Our results demonstrate the model’s high accuracy in classifying ICH etiologies, as evidenced by the impressive AUC values across various categories. The model’s performance, particularly in challenging cases, underscores its potential to enhance clinical decision-making and optimize patient management strategies. It’s crucial to emphasize that this deep learning system should be viewed as a supportive tool for clinicians rather than a standalone diagnostic device. Overreliance on AI systems can lead to issues such as automation bias or deskilling of clinicians. Therefore, we envision this tool as augmenting clinical decision-making, not replacing it.
This study had some limitations. Our study was hospital-based, and the two datasets were from two large tertiary referral hospitals. The distribution of the hemorrhage etiologies was unbalanced and may have been biased towards referrals. Despite the substantial number of scans with diversified etiologies, the number of cases in minority classes, like MMD and CM, were limited. While our results are promising, we acknowledge that clinical implementation of this system would require careful consideration and further validation. Future research should focus on developing and validating a protocol for integrating this tool into clinical workflows, with particular attention to patient safety and the potential for unintended consequences. Therefore, it is important to enrich the training database in the future work, especially the minority classes. Spectral CT provides enhanced tissue characterization and improved contrast resolution, which could potentially augment the performance of our deep learning model (Sedaghat et al., 2021).

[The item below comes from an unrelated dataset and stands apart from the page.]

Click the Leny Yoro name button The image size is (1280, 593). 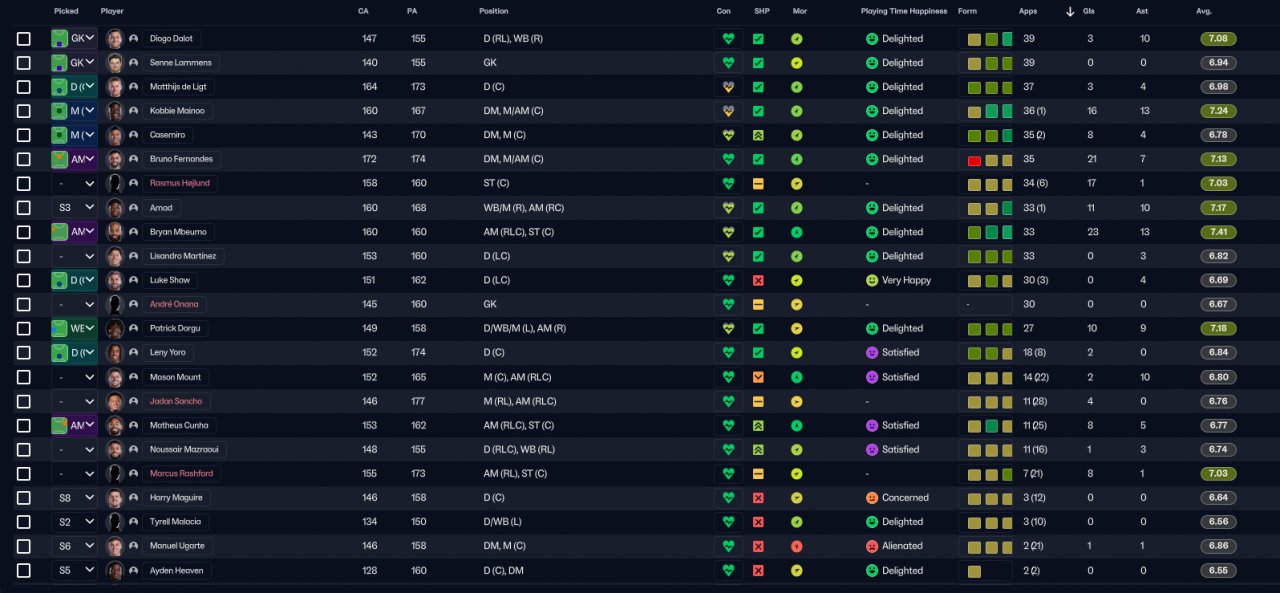tap(167, 353)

Future investigations could explore how incorporating spectral CT data into our model might improve diagnostic accuracy and provide additional insights into various intracranial hemorrhage etiologies. Future work should also focus on developing explainable AI techniques for this system. Providing interpretable explanations for the model’s predictions could enhance clinician trust, facilitate error detection, and potentially offer new insights into radiological features associated with different ICH etiologies.
Conclusions
In conclusion, we presented a novel deep learning system that analyzes clinical NCCT scans and makes predictions of ICH etiology with sensitivities, specificities, and accuracies similar to those of clinical specialists. This system could potentially assist in triaging patients with ICH for further neurovascular evaluation, particularly in cases where the system indicates a high probability of etiologies such as aneurysm or AVM that would require immediate attention. We also demonstrated that integration of the deep learning model can augment clinician performance and could equip specialists with the ability to make better decisions. Further research is necessary to develop and validate a protocol for safely integrating this algorithm into clinical practice before assessing its potential impact on care outcomes.